What if I told you that there is a way to transform your body in a very short time completely?
The following is not a magic potion or fat-loss wraps, but rather a simple and effective exercise that will help your dreams come true!
Note – we are not telling you it’s going to be easy- we are telling you that it will only take 4 minutes of your time a daily!
The exercise behind this program is the Plank Challenge. It involves planking for 20-45 seconds a day in the first week, all the way up to 3-4 minutes by the end of the challenge.
The effects of this exercise are due to its full body engagement while doing it, from the core, lower back and bum cheeks, all the way up to your upper back, neck and shoulders.
Here is the plan as well as the correct way of doing this exercise:
Hold the plank position for around 20 seconds during the first two days, and extend up to 30 seconds on the 3rd and 4th days. Later, aim for 40 seconds on day five.
On the 6th day take a rest, and then proceed to plank for 5 seconds on day 7 and 8.
Hold the position for a minute in the following two days.
On the 12th day, you should plank for a full minute and a half, and the next day, take a rest.
On the 14th and 15th day, continue planking for 90 seconds. The following two days, day 16 and 17, you should attempt to hold the plank position for 120 seconds.
Plank extra 30 seconds (150 seconds in total) on the 18th day, and then have a rest.
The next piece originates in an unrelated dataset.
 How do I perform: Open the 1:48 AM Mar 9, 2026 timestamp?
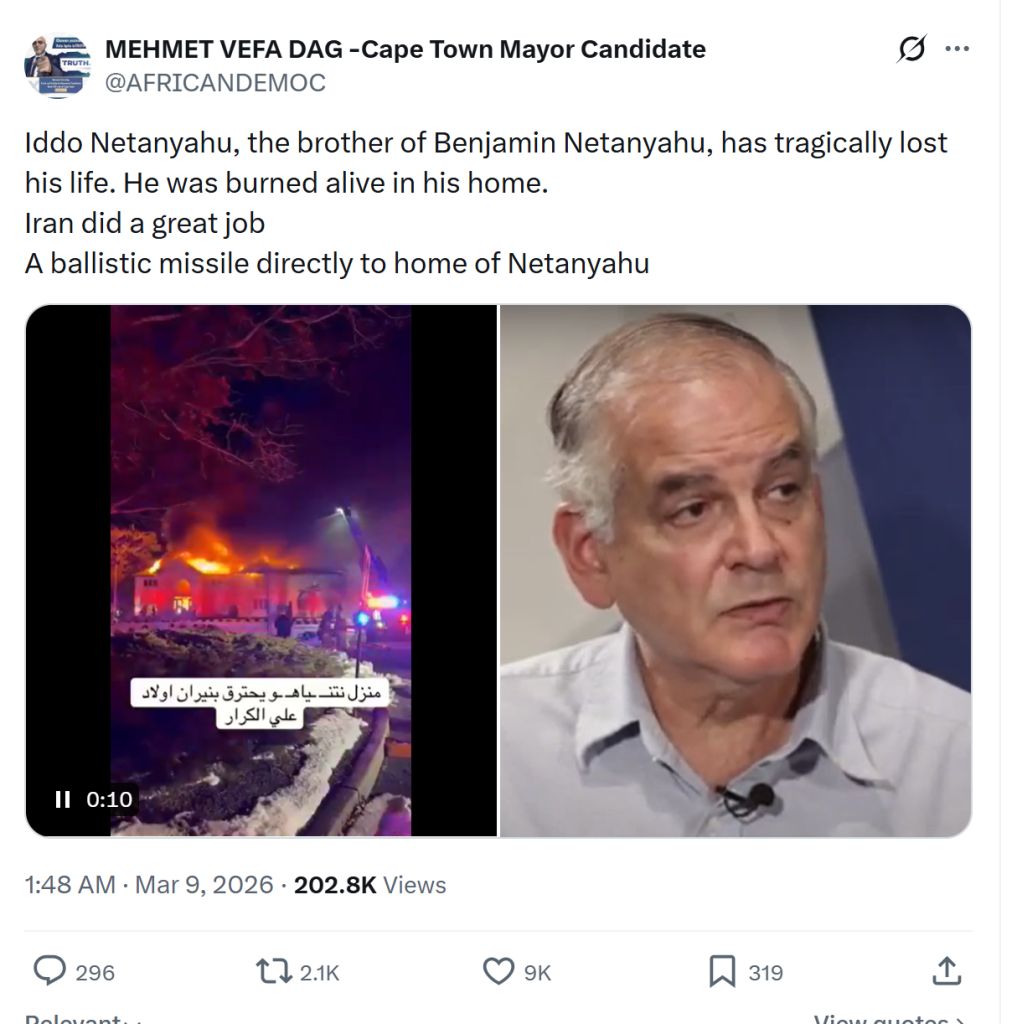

Continue with 150 seconds planking for day 20 and 21, and hold planking for 180 seconds on the 22nd and 23rd day. Day 24, plank for 210 seconds, again take a day break for a day and hold the plank for 210 seconds on the 26th day as well.
Day 27 and 28, hold the plank for 240 seconds and try to push as long as you can!
By the end of the challenge, the effects will be noticeable, and you will be amazed! If you are not completely satisfied, do not stop here, continue planking until you get the desired look!